High-sensitivity C-reactive Protein (hs-CRP)

CRP belongs to the pentraxin superfamily of pattern-recognition proteins. It binds phosphocholine on damaged cells and foreign pathogens, activating the complement cascade and opsonising targets for phagocytosis. While acutely elevated CRP is protective, chronically elevated low-grade CRP reflects persistent inflammatory signalling from adipose tissue, vascular walls, or smouldering infection.

Standard CRP assays detect concentrations ≥5-10 mg/L (relevant for acute infection and major inflammation). High-sensitivity CRP (hs-CRP) assays are validated to detect values as low as 0.1-0.3 mg/L and are necessary for cardiovascular risk assessment, where the relevant range is 0.5-10 mg/L.

hs-CRP is a downstream reporter of upstream cytokine activity — primarily IL-6. It is a sensitive but non-specific marker; any inflammatory stimulus (illness, injury, autoimmune flare, visceral obesity) elevates it. Results should therefore always be interpreted in clinical context and ideally confirmed with a repeat in the absence of acute illness.

Cardiovascular risk stratification (ACC/AHA/Reynolds criteria): Low risk: hs-CRP <1.0 mg/L; Moderate risk: 1.0-3.0 mg/L; High risk: >3.0 mg/L. Values >10 mg/L likely reflect acute infection or injury and should not be used for cardiovascular risk assessment without investigation.

The JUPITER trial (rosuvastatin vs. placebo in subjects with LDL <3.4 mmol/L but hs-CRP ≥2.0 mg/L) demonstrated that statin therapy reduced cardiovascular events in the setting of elevated hs-CRP even with 'normal' LDL — establishing hs-CRP as an independent risk marker actionable for treatment decisions.

hs-CRP adds independent predictive value beyond the Framingham risk score, particularly in intermediate-risk individuals. It is incorporated into the Reynolds Risk Score for women, and is increasingly used to refine CVD risk stratification in men in primary prevention settings.

Visceral adipose tissue is a major source of IL-6 and TNF-α — the primary drivers of hepatic CRP production. Consequently, hs-CRP correlates strongly with waist circumference, HOMA-IR, and metabolic syndrome components. Men with central obesity and chronically elevated hs-CRP (>2-3 mg/L) are at significantly higher cardiometabolic risk than their BMI alone would predict.

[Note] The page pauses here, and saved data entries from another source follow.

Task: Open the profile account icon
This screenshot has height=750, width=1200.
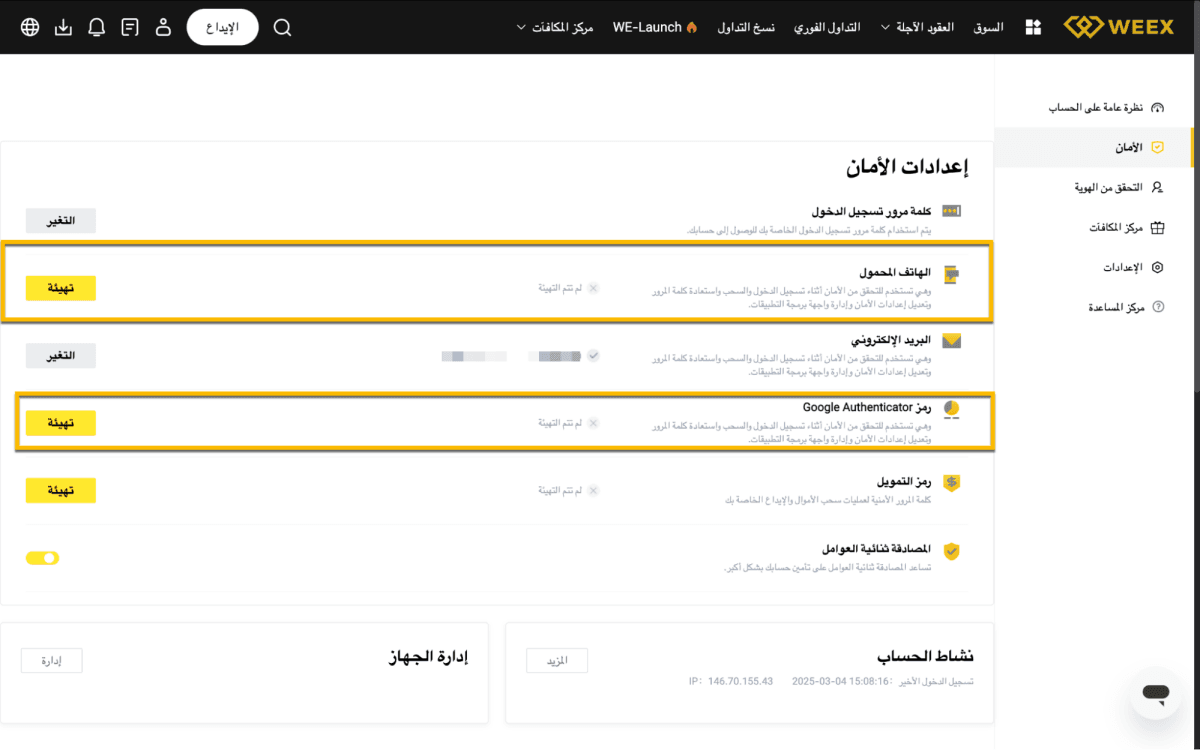Action: 163,27
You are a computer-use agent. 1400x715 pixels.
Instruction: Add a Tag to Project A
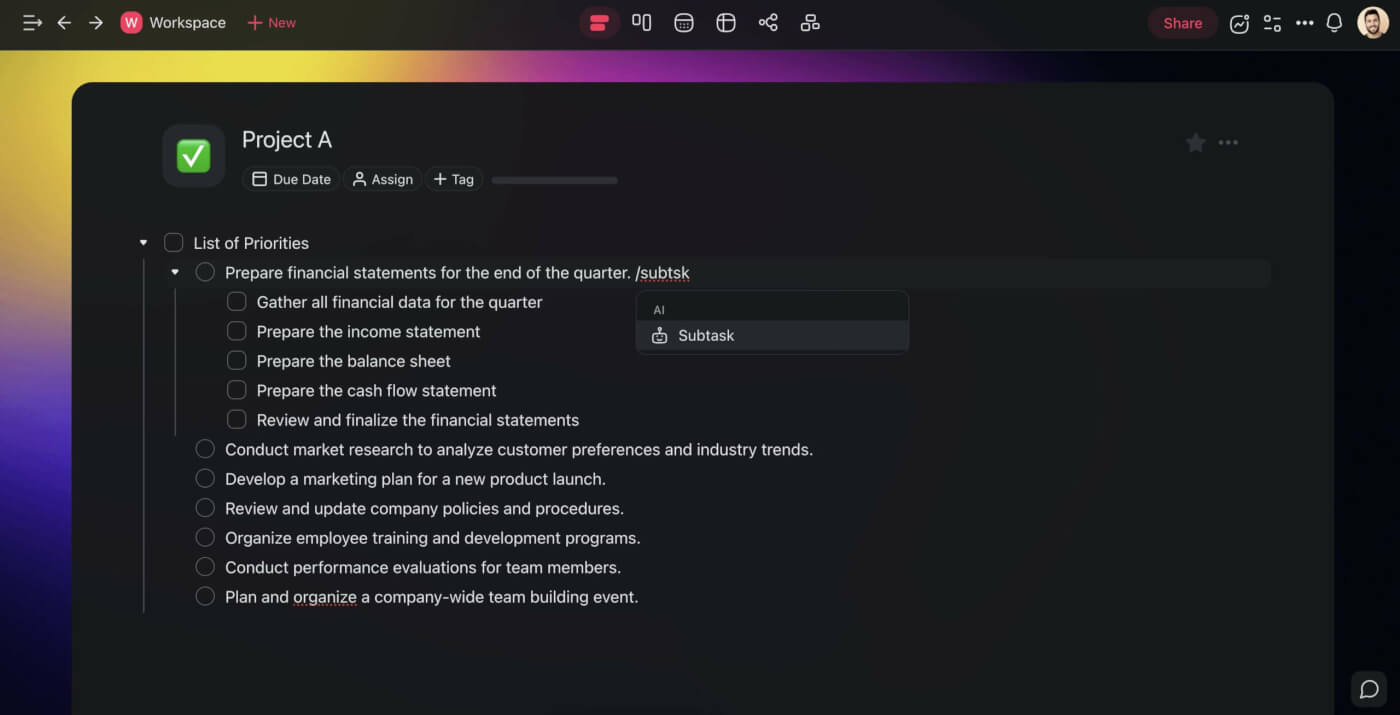[454, 179]
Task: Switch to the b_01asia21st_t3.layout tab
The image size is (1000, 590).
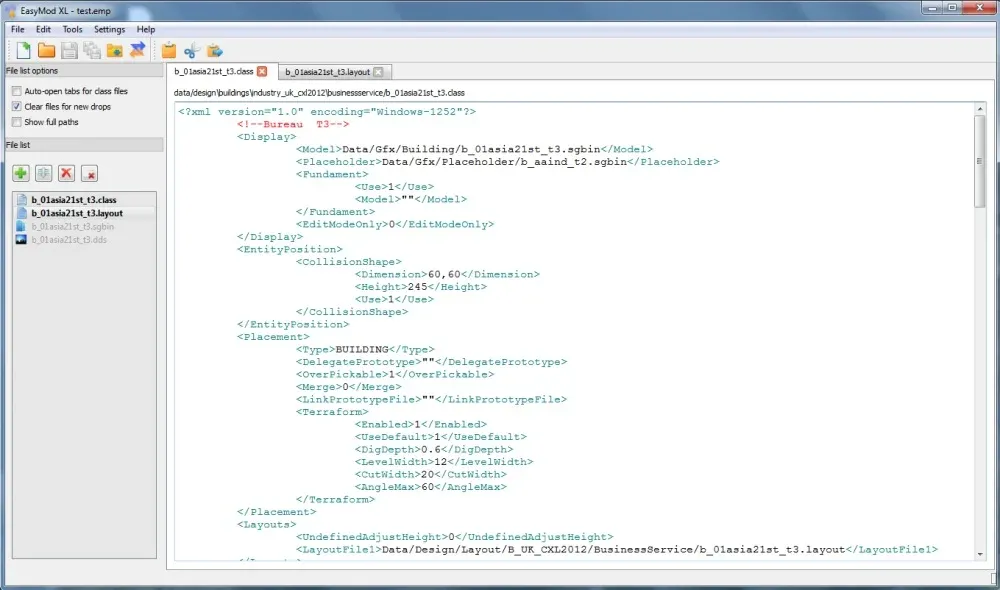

Inflammation suppresses the HPG axis: IL-1β, IL-6, and TNF-α all inhibit GnRH, LH, and direct Leydig cell testosterone production. Chronically elevated hs-CRP is therefore associated with lower testosterone in cross-sectional studies, though the causality is bidirectional — testosterone itself has anti-inflammatory properties.

Sleep-disordered breathing (obstructive sleep apnoea) is a potent driver of elevated hs-CRP via intermittent hypoxia-induced inflammatory signalling. OSA is also a major cause of testosterone suppression and metabolic dysfunction, making hs-CRP a useful integrative marker in men presenting with fatigue, low testosterone, and obesity.

hs-CRP is most actionable when persistently elevated (>2-3 mg/L on two separate draws, excluding acute illness) in men with borderline metabolic risk. In this context it should prompt assessment of metabolic syndrome, OSA screening, dietary review, and optimisation of lipid-lowering therapy.

Lifestyle interventions reduce hs-CRP substantially: regular aerobic exercise reduces hs-CRP by 20-35%; a Mediterranean-style diet reduces it by 15-25%; weight loss (even 5-10% body weight) produces significant reductions.

Statin therapy reduces hs-CRP by approximately 35-50% independent of LDL reduction (pleiotropic anti-inflammatory effect). This provides part of the mechanistic basis for the JUPITER trial findings.